はじめに
2019年に亡くなった瀧本哲史さんという方が東大で行った講義を本にした「2020年6月30日にまたここで会おう」を読みました。
学生の頃に瀧本さんの講義を受けたことがあり、亡くなったというニュースも当時は驚きました。
あらら...「投資家の瀧本哲史さん死去」 https://t.co/n486ppcWau
— 思垢くん@はてなブロガー (@everyday0utput) August 16, 2019
本を読みながら個人的に心に残った節を紹介します。
ちゃんと全部繋がっている
冒頭で以下を述べます。
僕の話は、いきなり脱線したりしますけど、ちゃんと全部繋がっているので、ご安心ください。(瀧本)
これはかっこいい。書籍の中では歴史に基づいたたとえ話などがふんだんに取り入れられていますが、こういう教養力は憧れます。
門外漢のエリアの本も積極的に読まないとな~と考えさせられました。
自分の頭で考えよう
外見だけは人間なんですけど、やっていることは人間以下という人が老若男女問わず世の中にはたくさんいてですね、そういう人たちに早く人間になってくれということです。厳しい事を言うと、自分で考えていない人は人じゃないというわけです。

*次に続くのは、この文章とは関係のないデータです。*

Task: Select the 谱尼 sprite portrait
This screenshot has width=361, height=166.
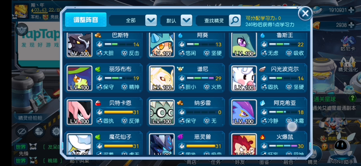Action: [162, 78]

(瀧本)
一見きつい表現ですが、一理ありますよね。こういう厳しい発言は、研究室時代の教授との問答を思い出してしまいます...
言葉の力の例え
明治維新ってあれだけの大きな社会改革だったのに、フランス革命とかアメリカの独立戦争と比べて、驚くくらい死者が少ない革命だったんです。*1(瀧本)
そして、それは討幕派の人々が言葉を使って意見を統一していき仲間を増やしていったことが理由と分析します。
言葉の力を伝えるためのたとえ話として、秀逸だな~と思いました。
若者VS老人で若者が勝つ方法
数字を見てみると、旧世代の方とみなさんのような新世代の方の人口比ってだいたい2:1です。
なので、じつは、旧世代の人をひとり説得すれば勝ちなんですよ。(瀧本)
なるほど~、その発想はなかった。
大阪都構想で年配の方が反対票を投じたこともあって世代の分断が強調されますが、それにモヤモヤしていた時に偶然このような記述があって納得してしまいました。
政治家の名前に一郎が多い理由
簡単な話です。OOの息子と地元の有権者に名前をアピールできるから選挙で通る、というだけの理由なんです。(瀧本)
若者も政治に興味持つの大事だよ~という話の流れの中での脱線ですが、考えたこともなかったので印象に残りました。
薩長同盟関係者の年齢
20代~30代が日本を変えていくですよ、という話の中での例えです。
この、榎本武揚は黒田清隆が引き抜いた人ですよね。ちょうどこの前北海道大学で学んだところなので印象に残りました。
船員になるか船長になるか
ボン・ヴォヤージュって挨拶が結構好きなんですよね。
これはフランス語でよき航海をゆけという意味ですが、もともとは船長同士の挨拶になります。
自分の船を持っている船長っていうのは、リスクを自ら取っている人で意思決定者なんです。
航海において意思決定をする立場にない船員はボン・ヴォヤージュって挨拶をしないんですね。(瀧本)
要は、船長同士は互いに自分の判断でリスクを取っているので「そっちに行くと嵐になるんじゃない?」なんて言わずに「よき航海を」とだけ言いあう、つまり自立した大人同士の挨拶が「ボン・ヴォヤージュ」である、という話。
自分の人生を決めるのは他人じゃなくてあなたなんだよ、という当たり前のメッセージもこの例えのせいか沁みました。
終わりに
2012年の講義で、ぜひ2020年6月にまたここで集まって自分に何ができたかを報告しあう場にしましょう~と締めるも本人は帰らぬ人になってしまったという。もう二度と瀧本先生の発信は聞けませんが、本書籍を読むと自分の中の挑戦欲がくすぐられると思います。
講義を文字おこししているものなので、読みやすくて良かったです。